--- Set exercise ---
Retype the lines of the data below verbatim, from the start of the data up to and including the line that contains "(x=299, y=368)".

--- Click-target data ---
>> start

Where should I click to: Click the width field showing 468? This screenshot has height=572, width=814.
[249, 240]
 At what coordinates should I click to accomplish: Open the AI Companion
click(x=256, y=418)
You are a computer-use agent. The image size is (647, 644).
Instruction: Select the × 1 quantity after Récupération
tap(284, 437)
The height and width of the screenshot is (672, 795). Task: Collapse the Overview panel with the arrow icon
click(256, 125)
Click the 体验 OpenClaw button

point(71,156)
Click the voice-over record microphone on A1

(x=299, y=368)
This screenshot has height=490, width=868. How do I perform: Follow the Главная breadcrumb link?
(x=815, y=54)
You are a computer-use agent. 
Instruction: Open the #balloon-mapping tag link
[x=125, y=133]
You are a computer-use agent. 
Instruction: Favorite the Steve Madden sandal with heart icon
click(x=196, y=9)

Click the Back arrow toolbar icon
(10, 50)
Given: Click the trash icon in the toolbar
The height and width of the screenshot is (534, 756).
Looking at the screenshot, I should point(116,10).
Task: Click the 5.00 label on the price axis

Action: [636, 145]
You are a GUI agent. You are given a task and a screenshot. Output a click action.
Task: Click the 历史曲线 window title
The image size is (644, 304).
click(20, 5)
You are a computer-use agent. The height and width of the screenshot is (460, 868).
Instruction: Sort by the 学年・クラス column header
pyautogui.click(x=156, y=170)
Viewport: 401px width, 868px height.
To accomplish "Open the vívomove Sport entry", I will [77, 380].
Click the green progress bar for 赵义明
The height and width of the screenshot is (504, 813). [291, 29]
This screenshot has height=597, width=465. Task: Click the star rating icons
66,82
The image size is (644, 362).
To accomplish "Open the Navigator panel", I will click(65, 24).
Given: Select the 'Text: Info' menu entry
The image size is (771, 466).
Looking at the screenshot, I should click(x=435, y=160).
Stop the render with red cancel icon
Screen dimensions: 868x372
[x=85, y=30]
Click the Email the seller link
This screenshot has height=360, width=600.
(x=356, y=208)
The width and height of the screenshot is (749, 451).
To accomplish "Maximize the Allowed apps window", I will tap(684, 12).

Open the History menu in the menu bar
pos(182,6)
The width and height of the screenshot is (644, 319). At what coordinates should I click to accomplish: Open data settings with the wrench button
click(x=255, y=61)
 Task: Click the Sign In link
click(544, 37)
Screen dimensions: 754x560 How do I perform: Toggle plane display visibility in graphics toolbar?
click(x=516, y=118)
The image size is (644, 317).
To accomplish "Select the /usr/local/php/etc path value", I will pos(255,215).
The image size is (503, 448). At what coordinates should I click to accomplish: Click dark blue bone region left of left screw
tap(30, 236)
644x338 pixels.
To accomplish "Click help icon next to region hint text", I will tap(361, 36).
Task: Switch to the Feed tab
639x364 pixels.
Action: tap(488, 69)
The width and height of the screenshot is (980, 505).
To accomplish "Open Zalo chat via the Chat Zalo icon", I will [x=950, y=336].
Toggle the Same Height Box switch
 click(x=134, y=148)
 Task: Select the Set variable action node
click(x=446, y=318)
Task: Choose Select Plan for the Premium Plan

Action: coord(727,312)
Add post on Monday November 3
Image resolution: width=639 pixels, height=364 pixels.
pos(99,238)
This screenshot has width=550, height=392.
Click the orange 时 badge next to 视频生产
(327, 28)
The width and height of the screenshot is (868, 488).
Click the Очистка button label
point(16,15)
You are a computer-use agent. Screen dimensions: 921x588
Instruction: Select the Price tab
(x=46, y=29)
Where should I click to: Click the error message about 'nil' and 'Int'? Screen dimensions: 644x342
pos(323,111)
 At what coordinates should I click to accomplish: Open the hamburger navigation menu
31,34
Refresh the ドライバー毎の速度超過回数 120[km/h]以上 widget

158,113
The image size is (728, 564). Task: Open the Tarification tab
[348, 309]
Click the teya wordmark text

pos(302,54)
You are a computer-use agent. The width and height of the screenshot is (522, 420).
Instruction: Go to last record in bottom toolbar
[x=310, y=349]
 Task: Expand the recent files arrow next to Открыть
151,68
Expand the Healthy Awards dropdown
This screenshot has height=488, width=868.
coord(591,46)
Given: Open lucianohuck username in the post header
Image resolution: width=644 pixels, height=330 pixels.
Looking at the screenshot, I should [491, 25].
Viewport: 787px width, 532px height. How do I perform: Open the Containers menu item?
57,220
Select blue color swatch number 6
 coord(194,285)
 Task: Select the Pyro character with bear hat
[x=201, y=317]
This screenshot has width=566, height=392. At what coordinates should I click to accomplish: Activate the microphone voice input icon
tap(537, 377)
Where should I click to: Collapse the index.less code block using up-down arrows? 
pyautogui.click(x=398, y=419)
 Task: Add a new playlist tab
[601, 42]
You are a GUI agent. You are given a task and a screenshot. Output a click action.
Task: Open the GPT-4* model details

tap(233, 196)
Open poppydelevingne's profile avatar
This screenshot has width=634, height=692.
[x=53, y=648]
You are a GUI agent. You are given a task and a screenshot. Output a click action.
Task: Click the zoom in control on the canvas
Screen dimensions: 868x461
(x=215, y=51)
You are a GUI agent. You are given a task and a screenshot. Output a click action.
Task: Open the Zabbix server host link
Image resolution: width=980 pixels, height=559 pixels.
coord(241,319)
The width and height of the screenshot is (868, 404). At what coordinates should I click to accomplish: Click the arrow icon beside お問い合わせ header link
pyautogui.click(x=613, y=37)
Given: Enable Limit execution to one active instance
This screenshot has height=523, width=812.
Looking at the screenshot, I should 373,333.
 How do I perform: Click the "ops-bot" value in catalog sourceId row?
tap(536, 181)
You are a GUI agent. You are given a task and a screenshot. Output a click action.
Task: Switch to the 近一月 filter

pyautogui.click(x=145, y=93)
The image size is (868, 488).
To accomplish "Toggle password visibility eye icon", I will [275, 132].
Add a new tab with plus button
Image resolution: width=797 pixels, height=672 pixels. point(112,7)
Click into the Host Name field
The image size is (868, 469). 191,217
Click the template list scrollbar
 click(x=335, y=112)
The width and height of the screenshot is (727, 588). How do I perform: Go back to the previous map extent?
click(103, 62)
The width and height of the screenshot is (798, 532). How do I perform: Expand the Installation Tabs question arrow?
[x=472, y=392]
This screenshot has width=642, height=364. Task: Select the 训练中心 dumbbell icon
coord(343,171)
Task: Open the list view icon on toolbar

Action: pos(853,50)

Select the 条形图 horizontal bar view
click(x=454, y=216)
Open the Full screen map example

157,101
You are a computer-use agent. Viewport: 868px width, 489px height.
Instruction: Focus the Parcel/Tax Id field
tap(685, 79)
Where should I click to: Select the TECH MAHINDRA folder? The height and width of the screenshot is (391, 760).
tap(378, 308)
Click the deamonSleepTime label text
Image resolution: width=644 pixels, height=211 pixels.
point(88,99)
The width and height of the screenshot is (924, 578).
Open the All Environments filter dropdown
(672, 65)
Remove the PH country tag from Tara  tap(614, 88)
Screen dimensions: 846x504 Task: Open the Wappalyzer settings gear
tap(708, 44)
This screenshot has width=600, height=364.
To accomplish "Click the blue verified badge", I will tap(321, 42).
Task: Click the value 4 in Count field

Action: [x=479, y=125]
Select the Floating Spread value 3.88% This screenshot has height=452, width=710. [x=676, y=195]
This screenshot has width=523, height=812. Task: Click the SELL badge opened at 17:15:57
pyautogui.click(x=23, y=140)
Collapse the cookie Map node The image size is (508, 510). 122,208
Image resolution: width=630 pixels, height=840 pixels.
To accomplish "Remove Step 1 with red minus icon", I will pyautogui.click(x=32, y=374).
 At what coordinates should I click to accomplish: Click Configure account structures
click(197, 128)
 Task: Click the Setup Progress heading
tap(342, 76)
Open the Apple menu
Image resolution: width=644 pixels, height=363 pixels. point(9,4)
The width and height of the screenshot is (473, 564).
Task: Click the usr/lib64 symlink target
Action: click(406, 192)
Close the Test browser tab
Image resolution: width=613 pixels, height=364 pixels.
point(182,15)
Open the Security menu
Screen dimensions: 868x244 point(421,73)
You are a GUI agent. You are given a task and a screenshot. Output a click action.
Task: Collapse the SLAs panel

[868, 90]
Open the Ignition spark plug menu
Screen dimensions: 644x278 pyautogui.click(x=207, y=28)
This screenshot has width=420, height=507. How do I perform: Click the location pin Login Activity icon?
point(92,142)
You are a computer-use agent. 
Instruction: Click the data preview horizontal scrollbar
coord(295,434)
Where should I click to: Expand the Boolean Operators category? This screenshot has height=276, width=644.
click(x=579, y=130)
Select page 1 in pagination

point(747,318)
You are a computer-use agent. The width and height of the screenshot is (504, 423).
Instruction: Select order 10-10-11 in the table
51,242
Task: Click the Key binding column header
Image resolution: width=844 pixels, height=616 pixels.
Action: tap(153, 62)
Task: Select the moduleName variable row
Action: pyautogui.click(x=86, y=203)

>> end

--- Solution to the problem ---
Where should I click to: Click the width field showing 468? This screenshot has height=572, width=814.
[249, 240]
 At what coordinates should I click to accomplish: Open the AI Companion
click(x=256, y=418)
You are a computer-use agent. The image size is (647, 644).
Instruction: Select the × 1 quantity after Récupération
tap(284, 437)
The height and width of the screenshot is (672, 795). Task: Collapse the Overview panel with the arrow icon
click(256, 125)
Click the 体验 OpenClaw button

point(71,156)
Click the voice-over record microphone on A1

(x=299, y=368)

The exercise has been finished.